TEXTO DA PÁGINA:
Antes dela houve a serelepe Carmen Miranda, a dramática Linda Batista, a incomparável Marlene, a enluarada Elizete e tantas outras rainhas do rádio. Cada uma na sua. Nara sussurrava, Dalva soltava os bofes. Não sou tolo o suficiente, nem o lança-perfume carnavalesco me serviria de desculpa, para hierarquizar os méritos dessas deusas. A todas, acendo genuflexo uma vela branca nesta segunda-feira das almas.

Elza Soares inventou uma voz que balançava em harmonia com as cadeiras. Improvisava. Ela se aproveitava da recém fundada bossa nova, dos elementos jazzísticos que ouviu nas boates, sem esquecer dos tambores desde sempre na sua existência. Botou tudo no liquidificador e soltou a voz com liberdade, nos tons mais altos da escala. Tenho certeza que Alcione não é a única a lhe agradecer.

REGISTROS DO CONJUNTO:
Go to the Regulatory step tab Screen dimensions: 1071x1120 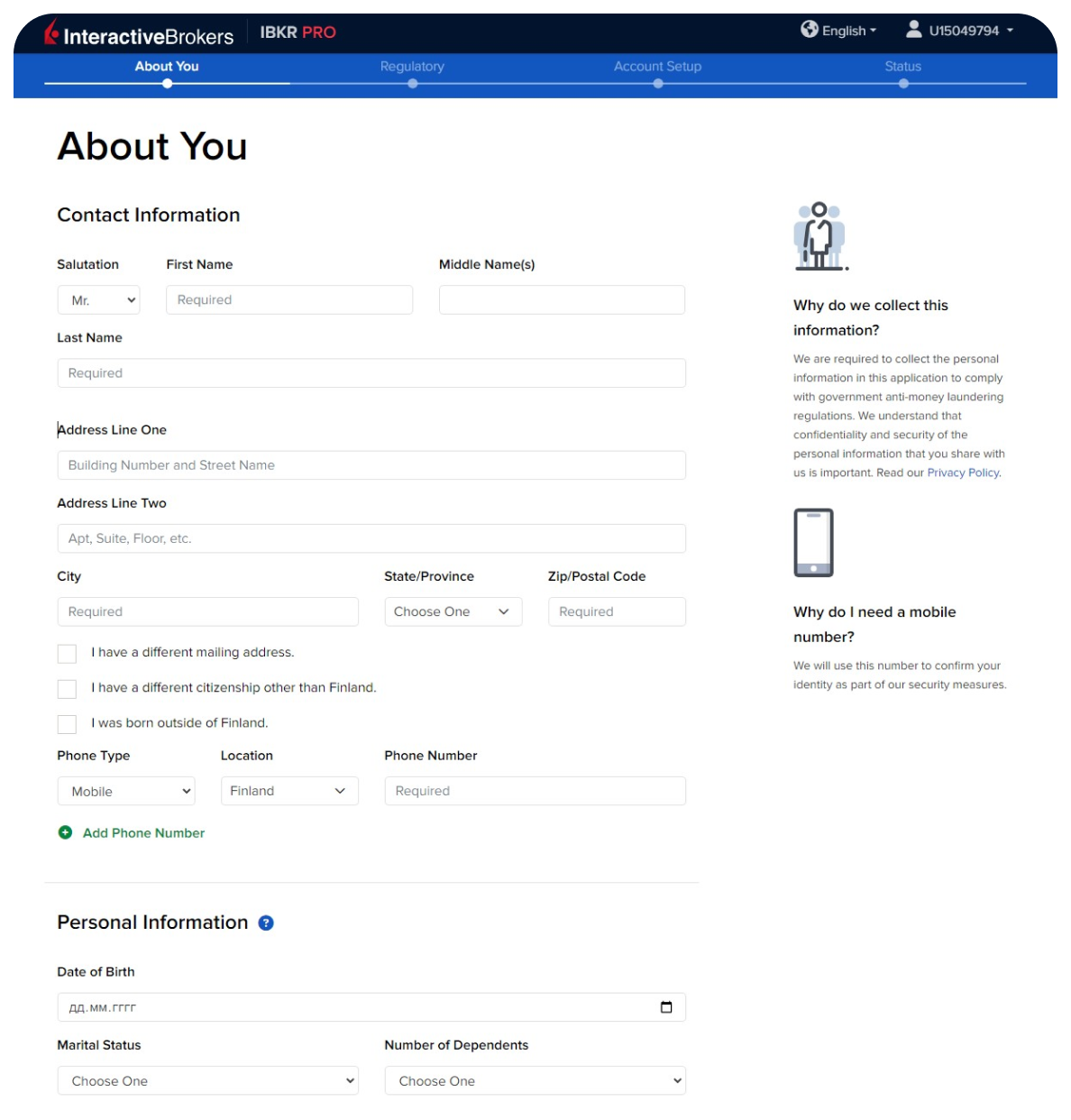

==

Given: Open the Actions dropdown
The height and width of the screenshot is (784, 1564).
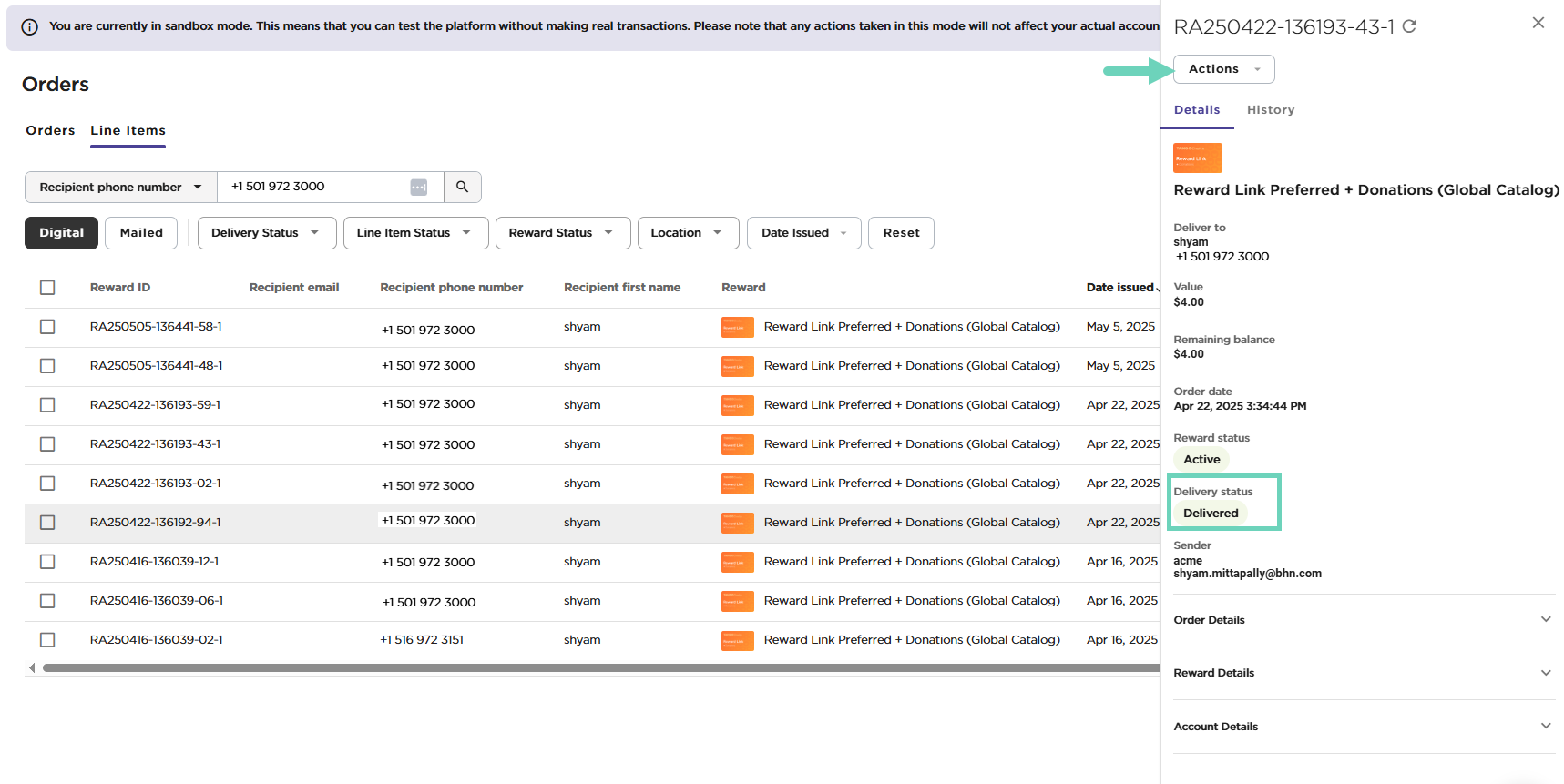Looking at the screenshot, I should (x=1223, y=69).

TAREFAS A REALIZAR:
[1] Reescreva em forma de lista o parágrafo do texto sobre Elza Soares que começa com "Elza Soares inventou uma voz", preservando seus fatos principais.
[2] Retome o texto sobre Elza Soares logo após a última frase e dê continuidade a ele.

RESPOSTAS DO EXERCÍCIO:
[1]
- Elza Soares inventou uma voz que balançava em harmonia com as cadeiras.
- Improvisava.
- Aproveitou a bossa nova recém-fundada, elementos jazzísticos ouvidos nas boates e os tambores sempre presentes em sua vida.
- Misturou tudo e cantou com liberdade, nos tons mais altos da escala.
- Alcione não é a única a lhe agradecer.

[2]
Eu vou torcer para que, em sua nuvem de purpurina verde e branca, o mestre André, da bateria dez, nota dez, erga a batuta e dê o tom para o desfile não esquecer esse início de Elza, não riscar da história a gravação de “Mulata assanhada”. Foi o seu momento mais espetacular nos anos 1960. Ao lado de Jorge Ben, Ed Lincoln e outros, ela botava a bossa nova para dançar ao ritmo do “sambalanço”, uma joia da MPB.

Será uma pena se o politicamente correto atravessar o samba da Mocidade e, como se houvesse algum motivo de desonra, apagar de uma ativista negra moderna o momento, outro contexto, em que ela se apresentou como mulata, essa palavra só agora amaldiçoada. Naquela década, gravou ainda “As polegadas da mulata” e “Mulata de verdade”. O mundo mudou e Elza foi junto, com outra consciência de afirmação racial.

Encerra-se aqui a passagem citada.